On February 2, 2018, at approximately 2:50 p.m., respondent was packing her personal belongings to move to a new home. Her friend, M.C., who was assisting her, picked up a black bag containing respondent’s 9-millimeter semiautomatic handgun, which respondent lawfully owned and had registered. Respondent took the bag, checked to see whether the gun was loaded, and attempted to secure it for proper transport. While respondent was attempting to secure the gun, it fired, and a bullet traveled through a wall, striking a minor in the home, in the area of the minor’s right thigh and buttock.  After the minor screamed that the minor had been shot, respondent and M.C. examined the minor’s bleeding wound, cleaned it with betadine and peroxide, and wrapped it with a sweatshirt that had been on the floor. They failed to summon medical or emergency assistance.

At approximately 2:55 p.m., respondent telephoned Wouter Smits, her former husband, who is a part-time emergency medical technician (EMT) and surgical technician, to ask him to examine the minor’s wound. Because Wouter did not answer the telephone, respondent left a voice message requesting a return call, but did not reveal that the minor had been shot.

When Wouter returned respondent’s call at approximately 3:30 p.m., respondent informed him of the discharge of the gun and the injury to the minor. Wouter replied that he would examine the wound after he went to Home Depot to purchase painting supplies for respondent’s new home. At approximately 4:15 p.m., Wouter arrived, examined the minor, and stated that the wound likely required stitches.

The report details further delays in seeking medical treatment

The treating trauma physician, Dr. John A. Adams, opined that, although there was no permanent damage to the minor, when a bullet travels through materials, as it did in this case, there is a risk that embedded material on the bullet could enter the body and cause infection. Dr. Adams stated that a gunshot wound victim immediately should be taken to the hospital for proper diagnosis and medical treatment

Criminal charges were brought

On July 9, 2018, respondent waived indictment and entered a guilty plea via an accusation charging fourth-degree neglect...

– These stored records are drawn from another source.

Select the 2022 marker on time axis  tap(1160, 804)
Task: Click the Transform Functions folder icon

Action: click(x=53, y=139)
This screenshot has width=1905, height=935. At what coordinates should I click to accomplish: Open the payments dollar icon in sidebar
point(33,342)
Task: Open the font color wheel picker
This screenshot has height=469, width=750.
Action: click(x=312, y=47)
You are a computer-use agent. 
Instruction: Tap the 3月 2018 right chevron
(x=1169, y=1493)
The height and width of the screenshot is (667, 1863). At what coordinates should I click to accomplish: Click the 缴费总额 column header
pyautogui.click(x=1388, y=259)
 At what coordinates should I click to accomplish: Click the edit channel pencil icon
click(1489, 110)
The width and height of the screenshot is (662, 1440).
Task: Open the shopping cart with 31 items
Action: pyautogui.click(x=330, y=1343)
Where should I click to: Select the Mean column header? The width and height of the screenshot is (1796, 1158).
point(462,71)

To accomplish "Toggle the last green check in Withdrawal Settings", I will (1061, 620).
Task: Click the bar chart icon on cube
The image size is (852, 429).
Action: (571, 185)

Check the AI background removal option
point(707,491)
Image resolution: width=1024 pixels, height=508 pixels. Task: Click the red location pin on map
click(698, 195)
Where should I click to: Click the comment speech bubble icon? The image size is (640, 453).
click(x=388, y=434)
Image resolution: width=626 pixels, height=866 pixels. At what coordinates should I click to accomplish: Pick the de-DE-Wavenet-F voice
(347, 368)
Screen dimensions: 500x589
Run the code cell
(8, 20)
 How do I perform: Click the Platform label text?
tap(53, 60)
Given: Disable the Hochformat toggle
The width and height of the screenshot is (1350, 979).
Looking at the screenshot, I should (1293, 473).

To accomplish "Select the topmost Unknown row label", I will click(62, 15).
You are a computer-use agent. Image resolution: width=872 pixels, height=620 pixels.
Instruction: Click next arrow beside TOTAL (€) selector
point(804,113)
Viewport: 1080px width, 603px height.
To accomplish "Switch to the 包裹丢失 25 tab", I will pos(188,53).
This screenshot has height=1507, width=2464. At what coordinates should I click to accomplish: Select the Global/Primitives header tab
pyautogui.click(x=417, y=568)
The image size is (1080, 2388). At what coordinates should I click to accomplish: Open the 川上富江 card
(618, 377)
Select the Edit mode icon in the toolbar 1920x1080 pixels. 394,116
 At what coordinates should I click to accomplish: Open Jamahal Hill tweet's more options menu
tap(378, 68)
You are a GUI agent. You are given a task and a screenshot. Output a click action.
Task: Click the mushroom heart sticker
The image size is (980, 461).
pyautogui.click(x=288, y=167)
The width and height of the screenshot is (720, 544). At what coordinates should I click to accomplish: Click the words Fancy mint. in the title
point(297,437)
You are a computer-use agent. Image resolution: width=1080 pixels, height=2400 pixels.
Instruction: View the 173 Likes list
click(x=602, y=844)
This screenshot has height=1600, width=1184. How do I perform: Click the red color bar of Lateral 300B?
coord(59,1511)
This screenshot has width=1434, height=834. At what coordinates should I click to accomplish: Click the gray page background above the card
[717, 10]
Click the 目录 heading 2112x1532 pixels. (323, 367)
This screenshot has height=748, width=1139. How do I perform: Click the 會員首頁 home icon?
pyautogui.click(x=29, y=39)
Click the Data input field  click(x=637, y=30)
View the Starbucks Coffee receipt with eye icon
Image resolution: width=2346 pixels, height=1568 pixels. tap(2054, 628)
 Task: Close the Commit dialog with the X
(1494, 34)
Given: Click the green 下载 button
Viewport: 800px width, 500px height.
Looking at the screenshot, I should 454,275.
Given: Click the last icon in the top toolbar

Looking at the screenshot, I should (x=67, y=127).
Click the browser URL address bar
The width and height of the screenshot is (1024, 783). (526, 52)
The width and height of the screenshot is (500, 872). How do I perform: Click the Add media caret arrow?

She stipulated to the ethical violation

In sum, we find that respondent violated RPC 8.4(b). The sole issue left for us to determine is the appropriate quantum of discipline for respondent’s misconduct.

Respondent’s criminal conduct presents us with a case of first impression. The Court has never disciplined a New Jersey attorney for such misconduct – failing to seek medical attention for a minor after inflicting the minor with a gunshot wound. The following cases provide some direction for the appropriate quantum of discipline.


On balance, we determine that a three-month suspension is the quantum of discipline necessary to protect the public and preserve confidence in the bar. Member Singer voted to impose a reprimand and filed a dissent.

From the dissent

In short, respondent, with a heretofore unblemished ethics history in twenty-four years of practice, made a single mistake of judgment, unrelated in any way to her representation of clients. Her suspension is not supported by any of the cited precedent. Nor are there any aggravating factors to justify it. She reported her conviction quickly to ethics authorities, cooperated fully with them entering into a disciplinary stipulation, and took responsibility for her actions. Her mistake in judgment, made under unique circumstances, is virtually certain not to be repeated and a suspension is unnecessary to protect the public or preserve public confidence in the bar. In short, a reprimand is adequate and fair discipline in this case.